Tuesday, February 19, 2008

Book Number 2: Pride and Prejudice


I have not yet seen the film version of Atonement. I don’t really plan to, largely because of what the director did with Pride and Prejudice a few years back. Granted, after a TV miniseries so brilliant that there were moments that stood neck and neck with the original novel, one could argue that the only way left to go was down. The film wasn’t a nadir exactly, but it left one wondering why the director killed plausibility by turning Elizabeth into a babe, and Darcy into Heathcliff. But it made me read the novel again and I’m always looking for reasons to re-read Pride and Prejudice. Fine, I will give that Emma is her most perfectly realized novel, Mansfield Park her most public, Sense and Sensibility, her wittiest and Northanger Abbey her kinkiest. But Pride and Prejudice still resonates the most with me because each time I open the book, it’s a different novel.

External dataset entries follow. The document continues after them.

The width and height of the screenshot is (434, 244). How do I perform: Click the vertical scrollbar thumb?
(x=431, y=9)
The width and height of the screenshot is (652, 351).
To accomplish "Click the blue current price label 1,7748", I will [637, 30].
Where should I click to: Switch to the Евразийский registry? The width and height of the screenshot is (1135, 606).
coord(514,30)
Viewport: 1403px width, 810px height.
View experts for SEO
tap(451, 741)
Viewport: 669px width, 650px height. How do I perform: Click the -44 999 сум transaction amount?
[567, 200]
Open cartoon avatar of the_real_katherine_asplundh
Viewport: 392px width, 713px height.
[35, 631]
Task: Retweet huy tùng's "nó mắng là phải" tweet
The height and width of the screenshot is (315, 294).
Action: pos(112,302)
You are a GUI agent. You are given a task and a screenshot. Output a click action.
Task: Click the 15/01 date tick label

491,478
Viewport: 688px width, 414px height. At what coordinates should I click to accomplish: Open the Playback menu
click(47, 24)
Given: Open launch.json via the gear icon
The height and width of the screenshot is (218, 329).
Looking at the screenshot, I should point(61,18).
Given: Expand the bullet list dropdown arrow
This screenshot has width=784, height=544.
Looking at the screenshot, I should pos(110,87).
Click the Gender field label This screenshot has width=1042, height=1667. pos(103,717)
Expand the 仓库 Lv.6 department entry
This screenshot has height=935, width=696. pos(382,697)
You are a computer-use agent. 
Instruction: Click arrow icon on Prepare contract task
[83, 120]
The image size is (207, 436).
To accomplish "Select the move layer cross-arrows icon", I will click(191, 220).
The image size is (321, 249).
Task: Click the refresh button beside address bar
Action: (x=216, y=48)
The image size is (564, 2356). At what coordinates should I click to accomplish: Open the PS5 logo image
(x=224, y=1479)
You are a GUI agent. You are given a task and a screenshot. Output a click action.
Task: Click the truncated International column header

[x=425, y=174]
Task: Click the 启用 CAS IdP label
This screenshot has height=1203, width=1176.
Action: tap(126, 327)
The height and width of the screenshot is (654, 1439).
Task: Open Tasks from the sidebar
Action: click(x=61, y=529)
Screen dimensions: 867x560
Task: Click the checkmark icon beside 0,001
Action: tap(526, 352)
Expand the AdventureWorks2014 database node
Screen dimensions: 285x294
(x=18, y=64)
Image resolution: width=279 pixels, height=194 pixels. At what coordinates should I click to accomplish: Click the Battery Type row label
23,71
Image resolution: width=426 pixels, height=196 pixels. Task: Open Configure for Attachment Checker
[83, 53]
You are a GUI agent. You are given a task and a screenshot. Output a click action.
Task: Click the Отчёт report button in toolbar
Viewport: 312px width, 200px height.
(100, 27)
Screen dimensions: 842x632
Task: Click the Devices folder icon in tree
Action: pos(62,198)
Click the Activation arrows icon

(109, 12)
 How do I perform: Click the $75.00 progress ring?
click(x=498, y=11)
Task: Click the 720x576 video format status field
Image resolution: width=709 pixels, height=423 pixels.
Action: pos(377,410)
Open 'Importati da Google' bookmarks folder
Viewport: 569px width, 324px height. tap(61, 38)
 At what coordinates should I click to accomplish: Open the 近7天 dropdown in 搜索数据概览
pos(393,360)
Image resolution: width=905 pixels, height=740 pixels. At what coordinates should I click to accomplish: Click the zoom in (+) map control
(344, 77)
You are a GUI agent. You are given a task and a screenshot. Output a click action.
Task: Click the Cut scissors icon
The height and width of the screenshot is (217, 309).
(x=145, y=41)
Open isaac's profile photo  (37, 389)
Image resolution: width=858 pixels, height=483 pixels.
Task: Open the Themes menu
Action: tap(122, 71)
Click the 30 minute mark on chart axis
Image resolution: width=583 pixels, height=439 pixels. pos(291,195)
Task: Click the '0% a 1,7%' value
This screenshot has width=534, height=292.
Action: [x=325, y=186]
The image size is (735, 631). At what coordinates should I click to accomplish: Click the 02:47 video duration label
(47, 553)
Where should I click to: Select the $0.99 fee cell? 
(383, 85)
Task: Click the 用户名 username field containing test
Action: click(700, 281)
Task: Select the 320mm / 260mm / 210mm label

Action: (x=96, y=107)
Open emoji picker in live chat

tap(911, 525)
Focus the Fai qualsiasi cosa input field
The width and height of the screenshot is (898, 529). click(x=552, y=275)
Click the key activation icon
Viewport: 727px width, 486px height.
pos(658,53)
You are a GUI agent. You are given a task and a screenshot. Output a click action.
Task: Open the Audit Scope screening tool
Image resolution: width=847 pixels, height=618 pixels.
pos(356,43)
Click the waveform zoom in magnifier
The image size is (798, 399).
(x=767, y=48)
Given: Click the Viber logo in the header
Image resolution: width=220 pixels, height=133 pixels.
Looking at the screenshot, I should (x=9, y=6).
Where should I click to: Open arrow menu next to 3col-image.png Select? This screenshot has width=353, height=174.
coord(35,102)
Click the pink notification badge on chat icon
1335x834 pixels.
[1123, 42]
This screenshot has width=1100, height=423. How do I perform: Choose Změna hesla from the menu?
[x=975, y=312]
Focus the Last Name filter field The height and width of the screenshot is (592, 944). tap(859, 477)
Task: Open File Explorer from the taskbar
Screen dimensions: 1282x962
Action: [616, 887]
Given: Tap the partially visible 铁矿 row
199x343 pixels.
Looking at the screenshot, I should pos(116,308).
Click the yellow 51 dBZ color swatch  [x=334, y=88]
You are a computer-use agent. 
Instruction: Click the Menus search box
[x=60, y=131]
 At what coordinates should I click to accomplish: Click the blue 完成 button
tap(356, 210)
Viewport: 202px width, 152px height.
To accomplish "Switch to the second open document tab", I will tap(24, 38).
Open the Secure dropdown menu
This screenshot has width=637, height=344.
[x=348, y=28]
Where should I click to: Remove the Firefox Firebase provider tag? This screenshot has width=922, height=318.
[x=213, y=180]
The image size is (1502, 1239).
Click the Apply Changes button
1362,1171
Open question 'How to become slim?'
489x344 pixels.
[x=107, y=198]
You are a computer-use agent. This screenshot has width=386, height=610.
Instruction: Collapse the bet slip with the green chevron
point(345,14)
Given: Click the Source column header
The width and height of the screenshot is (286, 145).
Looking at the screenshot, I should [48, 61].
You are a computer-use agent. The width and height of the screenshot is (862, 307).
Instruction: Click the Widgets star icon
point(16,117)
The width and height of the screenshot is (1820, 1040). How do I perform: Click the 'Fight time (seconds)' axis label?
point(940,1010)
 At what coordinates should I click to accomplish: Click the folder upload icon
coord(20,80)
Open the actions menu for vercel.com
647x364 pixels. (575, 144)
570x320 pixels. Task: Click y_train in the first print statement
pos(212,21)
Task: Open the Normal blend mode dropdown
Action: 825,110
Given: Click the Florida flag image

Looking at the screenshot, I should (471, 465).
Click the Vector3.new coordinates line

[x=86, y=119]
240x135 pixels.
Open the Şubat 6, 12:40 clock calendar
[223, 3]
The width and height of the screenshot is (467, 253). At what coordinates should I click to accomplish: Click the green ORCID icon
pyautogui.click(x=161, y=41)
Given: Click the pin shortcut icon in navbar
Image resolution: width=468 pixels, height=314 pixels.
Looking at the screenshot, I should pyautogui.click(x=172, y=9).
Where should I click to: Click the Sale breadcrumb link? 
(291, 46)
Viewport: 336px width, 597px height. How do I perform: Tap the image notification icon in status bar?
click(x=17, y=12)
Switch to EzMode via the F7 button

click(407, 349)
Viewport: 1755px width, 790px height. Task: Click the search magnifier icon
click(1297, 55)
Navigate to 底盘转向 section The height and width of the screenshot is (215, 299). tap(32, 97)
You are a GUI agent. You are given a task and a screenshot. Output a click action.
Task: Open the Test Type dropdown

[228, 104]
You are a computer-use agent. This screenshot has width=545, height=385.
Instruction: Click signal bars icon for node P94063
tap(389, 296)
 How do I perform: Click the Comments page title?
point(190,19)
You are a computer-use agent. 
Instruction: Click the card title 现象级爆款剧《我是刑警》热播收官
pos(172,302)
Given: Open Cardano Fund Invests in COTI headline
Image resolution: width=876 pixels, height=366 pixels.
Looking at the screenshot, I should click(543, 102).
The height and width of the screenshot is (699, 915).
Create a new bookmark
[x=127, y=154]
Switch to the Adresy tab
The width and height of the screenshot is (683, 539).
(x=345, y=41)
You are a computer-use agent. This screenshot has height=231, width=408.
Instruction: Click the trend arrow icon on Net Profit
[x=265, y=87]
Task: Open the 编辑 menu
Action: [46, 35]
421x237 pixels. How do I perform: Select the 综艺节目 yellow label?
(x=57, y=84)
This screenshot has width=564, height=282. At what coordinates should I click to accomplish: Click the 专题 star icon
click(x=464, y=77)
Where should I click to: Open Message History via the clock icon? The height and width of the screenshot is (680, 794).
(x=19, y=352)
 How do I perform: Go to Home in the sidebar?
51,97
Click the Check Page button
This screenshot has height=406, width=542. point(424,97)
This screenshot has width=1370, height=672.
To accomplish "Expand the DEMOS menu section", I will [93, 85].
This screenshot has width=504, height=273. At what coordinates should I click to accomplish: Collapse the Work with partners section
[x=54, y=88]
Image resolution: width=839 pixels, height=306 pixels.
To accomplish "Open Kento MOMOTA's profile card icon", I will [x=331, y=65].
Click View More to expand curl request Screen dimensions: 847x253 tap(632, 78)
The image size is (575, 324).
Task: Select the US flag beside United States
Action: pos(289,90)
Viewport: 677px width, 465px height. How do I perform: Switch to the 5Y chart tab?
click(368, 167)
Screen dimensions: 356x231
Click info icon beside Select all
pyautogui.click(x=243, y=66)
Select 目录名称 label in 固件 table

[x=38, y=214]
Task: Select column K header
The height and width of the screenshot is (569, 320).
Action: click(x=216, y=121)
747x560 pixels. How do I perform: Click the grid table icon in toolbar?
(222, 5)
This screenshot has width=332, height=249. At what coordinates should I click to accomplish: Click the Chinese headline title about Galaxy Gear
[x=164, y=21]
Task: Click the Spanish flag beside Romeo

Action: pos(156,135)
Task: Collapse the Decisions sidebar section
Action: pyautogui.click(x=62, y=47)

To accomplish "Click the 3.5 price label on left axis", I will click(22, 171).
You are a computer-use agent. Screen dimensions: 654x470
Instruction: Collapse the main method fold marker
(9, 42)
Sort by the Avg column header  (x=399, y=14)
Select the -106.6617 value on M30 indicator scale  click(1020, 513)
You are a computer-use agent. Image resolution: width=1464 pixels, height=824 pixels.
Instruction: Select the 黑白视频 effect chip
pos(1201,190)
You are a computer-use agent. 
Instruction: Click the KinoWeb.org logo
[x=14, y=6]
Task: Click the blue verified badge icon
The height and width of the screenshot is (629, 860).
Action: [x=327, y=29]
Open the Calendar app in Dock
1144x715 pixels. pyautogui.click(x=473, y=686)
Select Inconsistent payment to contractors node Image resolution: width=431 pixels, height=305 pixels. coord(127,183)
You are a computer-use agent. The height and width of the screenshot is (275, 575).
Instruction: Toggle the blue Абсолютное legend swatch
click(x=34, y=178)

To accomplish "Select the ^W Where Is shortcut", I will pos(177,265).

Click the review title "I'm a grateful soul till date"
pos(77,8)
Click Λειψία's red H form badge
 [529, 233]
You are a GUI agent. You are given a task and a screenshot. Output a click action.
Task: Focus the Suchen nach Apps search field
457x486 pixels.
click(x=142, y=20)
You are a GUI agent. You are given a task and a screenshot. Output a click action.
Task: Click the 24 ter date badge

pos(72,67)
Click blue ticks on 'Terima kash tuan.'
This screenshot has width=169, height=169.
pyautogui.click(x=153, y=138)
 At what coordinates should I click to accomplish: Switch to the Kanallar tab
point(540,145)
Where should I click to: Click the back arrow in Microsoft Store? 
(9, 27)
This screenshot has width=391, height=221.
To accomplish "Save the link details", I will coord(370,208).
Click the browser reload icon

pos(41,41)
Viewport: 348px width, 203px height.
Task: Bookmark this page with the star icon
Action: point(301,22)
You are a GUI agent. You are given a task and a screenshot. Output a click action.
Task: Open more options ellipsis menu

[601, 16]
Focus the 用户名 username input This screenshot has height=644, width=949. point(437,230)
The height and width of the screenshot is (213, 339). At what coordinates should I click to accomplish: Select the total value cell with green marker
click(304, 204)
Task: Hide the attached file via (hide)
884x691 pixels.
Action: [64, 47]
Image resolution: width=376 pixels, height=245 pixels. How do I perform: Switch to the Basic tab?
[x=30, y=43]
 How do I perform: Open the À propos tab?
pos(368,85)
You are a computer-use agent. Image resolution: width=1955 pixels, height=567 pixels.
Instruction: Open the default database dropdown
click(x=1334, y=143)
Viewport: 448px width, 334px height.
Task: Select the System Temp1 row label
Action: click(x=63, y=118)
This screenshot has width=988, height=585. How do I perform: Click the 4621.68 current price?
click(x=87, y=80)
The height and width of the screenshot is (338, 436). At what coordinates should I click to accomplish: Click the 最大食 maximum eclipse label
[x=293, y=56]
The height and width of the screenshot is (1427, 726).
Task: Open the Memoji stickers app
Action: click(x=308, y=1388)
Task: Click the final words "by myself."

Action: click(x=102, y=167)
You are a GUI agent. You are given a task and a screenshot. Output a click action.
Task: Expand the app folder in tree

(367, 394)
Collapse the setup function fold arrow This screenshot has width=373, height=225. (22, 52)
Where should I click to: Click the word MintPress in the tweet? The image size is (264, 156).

This time I found myself coming into a new understanding, if not total affection for the least likeable characters, largely because of something that was always present in the novel but that I had not noticed before. Whatever your opinion of the shrieking harpy, Mrs. Bennett, the money hungry yet intellectually bankrupt, Mr. Collins, the sadly cynical best friend Charlotte or the imperial Lady Catherine de Bourgh, they all possess one thing lost on the far more appealing characters. They are the only characters thoroughly aware of the era in which they are living. The closest any main character comes to such wisdom is rude-phase not romantic-phase Darcy.

It turns that even those of us who praise Jane Austen profusely still have loads to learn. For a novel so steadfast in the belief in having it all, great love and loads of money (hello, chick flick) The novel is also blessed with a deep understanding of the real machinations of society, and the economics of love, marriage and sex, so much so that these characters serve to remind us that for the rest of the world things are not so simple, if ever they were.

Take for instance Mrs. Bennett. Very early on in the novel, Austen makes a striking character assessment of her, a technique that would have been condemned in 20th century fiction as “telling.”

Mr. Bennett was so odd a mixture of quick parts, sarcastic humour, reserve, and caprice, that the experience of three and twenty years had been insufficient to make his wife understand his character. Her mind was less difficult to develop. She was a woman of mean understanding, little information, and uncertain temper. When she was discontented, she fancied herself nervous. The business of her life was to get her daughters married; its solace was visiting and news.

No reader in the 19th century would have dismissed Mrs. Bennett as shallow and callous from that sentence, in fact they would have congratulated her for being the only Bennett with her head on straight. The fact is this was a woman saddled with five daughters. Think about that for a second; the paragraph will still be here when you get back. Five daughters, two of which were nigh passing the age of desirability. What’s more, Mr. Collins, the sanctimonious kiss-ass who stood to inherit their estate had made no bones about leaving them to starve should none of the sisters marry him. You can congratulate your smug self that Mr. Bennett so wittily told Elizabeth not to marry Collins, but he had also condemned five women to a life of the destitute and seemed to be quite pleased with himself about the matter. Mrs. Bennett has every right to shriek and scream; the man had in a way destroyed his own children. Mrs. Bennett is not dead set on a wedding because he enjoys wedding cake. She’s thinking about the survival of her children, something Mr. Bennett doesn’t pay much attention to until his loosely run house allows one of his daughters to cut loose.

The same is true for Mr. Collins, reptilian as he may be. A man lucky enough to be blessed with inheritance is not about to squander it taking care of five spinsters, none of whom plans to give him any hand in marriage (or sex if you want to get post modern) in the bargain. Charlotte disappoints Elizabeth when she marries Collins and seems to get her punishment with a life of unhappiness, but again credit Austen with some sense and sensibility. She neither condemns nor condones the marriage, but does make it clear that for a plain, poor woman like Charlotte a fate like hers was an extremely lucky one. Had Austen written a novel that had put forth the Elizabeth-Darcy model as the only legitimate male female relationship, it would have joined all the other bodice rippers of the time that have been forgotten. But Austen has always been keenly up to date on her own society. Something she shared, not in the romantic ideals of her great characters but in the cold practicality of her minor ones, the ones who served to remind us that while love sure is grand, even in the 19th century, it’s all about the bling.